Try it - Transcribe the records below exactly as written, from the opening line through the line that contains "[Grande Fanny Woven".
***
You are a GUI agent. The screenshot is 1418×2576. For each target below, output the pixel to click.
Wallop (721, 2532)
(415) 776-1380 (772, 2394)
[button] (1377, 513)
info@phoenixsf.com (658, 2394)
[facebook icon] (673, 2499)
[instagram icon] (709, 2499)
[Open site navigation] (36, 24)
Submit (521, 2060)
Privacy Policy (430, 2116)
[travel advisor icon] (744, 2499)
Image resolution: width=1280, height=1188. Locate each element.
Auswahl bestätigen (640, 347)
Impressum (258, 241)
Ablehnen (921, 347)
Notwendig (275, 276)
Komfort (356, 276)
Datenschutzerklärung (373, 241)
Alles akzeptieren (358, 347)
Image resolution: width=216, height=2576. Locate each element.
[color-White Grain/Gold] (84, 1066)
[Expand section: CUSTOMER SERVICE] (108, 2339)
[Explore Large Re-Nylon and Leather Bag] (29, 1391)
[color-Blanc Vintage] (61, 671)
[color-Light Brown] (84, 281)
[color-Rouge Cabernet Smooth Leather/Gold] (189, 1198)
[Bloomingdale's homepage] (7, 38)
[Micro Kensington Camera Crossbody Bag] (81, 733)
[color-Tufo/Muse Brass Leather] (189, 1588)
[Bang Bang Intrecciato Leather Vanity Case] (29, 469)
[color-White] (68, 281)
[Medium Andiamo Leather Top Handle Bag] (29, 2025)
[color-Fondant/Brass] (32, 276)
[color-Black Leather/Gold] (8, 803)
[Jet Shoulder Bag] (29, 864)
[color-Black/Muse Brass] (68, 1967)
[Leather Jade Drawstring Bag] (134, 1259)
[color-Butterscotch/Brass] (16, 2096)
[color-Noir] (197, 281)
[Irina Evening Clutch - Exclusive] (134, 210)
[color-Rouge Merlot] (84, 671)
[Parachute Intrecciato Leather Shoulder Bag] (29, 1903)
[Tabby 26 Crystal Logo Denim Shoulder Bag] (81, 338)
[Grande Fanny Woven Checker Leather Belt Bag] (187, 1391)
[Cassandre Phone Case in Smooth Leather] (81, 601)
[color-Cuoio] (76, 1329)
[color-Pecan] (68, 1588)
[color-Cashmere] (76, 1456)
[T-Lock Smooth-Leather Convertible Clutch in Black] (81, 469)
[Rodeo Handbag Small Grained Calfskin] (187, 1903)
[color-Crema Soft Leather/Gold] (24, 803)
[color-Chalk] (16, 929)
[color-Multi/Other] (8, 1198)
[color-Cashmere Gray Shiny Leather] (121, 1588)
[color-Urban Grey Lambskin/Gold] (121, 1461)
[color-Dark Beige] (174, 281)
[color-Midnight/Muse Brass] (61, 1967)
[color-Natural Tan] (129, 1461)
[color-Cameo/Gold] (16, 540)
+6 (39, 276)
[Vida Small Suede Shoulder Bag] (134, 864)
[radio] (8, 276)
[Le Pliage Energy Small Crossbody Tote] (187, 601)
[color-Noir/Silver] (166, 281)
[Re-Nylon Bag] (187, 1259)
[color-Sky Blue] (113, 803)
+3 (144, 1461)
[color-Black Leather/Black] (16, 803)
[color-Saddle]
***
Exercise result -
You are a GUI agent. The screenshot is 1418×2576. For each target below, output the pixel to click.
Wallop (721, 2532)
(415) 776-1380 (772, 2394)
[button] (1377, 513)
info@phoenixsf.com (658, 2394)
[facebook icon] (673, 2499)
[instagram icon] (709, 2499)
[Open site navigation] (36, 24)
Submit (521, 2060)
Privacy Policy (430, 2116)
[travel advisor icon] (744, 2499)
Image resolution: width=1280, height=1188. Locate each element.
Auswahl bestätigen (640, 347)
Impressum (258, 241)
Ablehnen (921, 347)
Notwendig (275, 276)
Komfort (356, 276)
Datenschutzerklärung (373, 241)
Alles akzeptieren (358, 347)
Image resolution: width=216, height=2576. Locate each element.
[color-White Grain/Gold] (84, 1066)
[Expand section: CUSTOMER SERVICE] (108, 2339)
[Explore Large Re-Nylon and Leather Bag] (29, 1391)
[color-Blanc Vintage] (61, 671)
[color-Light Brown] (84, 281)
[color-Rouge Cabernet Smooth Leather/Gold] (189, 1198)
[Bloomingdale's homepage] (7, 38)
[Micro Kensington Camera Crossbody Bag] (81, 733)
[color-Tufo/Muse Brass Leather] (189, 1588)
[Bang Bang Intrecciato Leather Vanity Case] (29, 469)
[color-White] (68, 281)
[Medium Andiamo Leather Top Handle Bag] (29, 2025)
[color-Fondant/Brass] (32, 276)
[color-Black Leather/Gold] (8, 803)
[Jet Shoulder Bag] (29, 864)
[color-Black/Muse Brass] (68, 1967)
[Leather Jade Drawstring Bag] (134, 1259)
[color-Butterscotch/Brass] (16, 2096)
[color-Noir] (197, 281)
[Irina Evening Clutch - Exclusive] (134, 210)
[color-Rouge Merlot] (84, 671)
[Parachute Intrecciato Leather Shoulder Bag] (29, 1903)
[Tabby 26 Crystal Logo Denim Shoulder Bag] (81, 338)
[Grande Fanny Woven Checker Leather Belt Bag] (187, 1391)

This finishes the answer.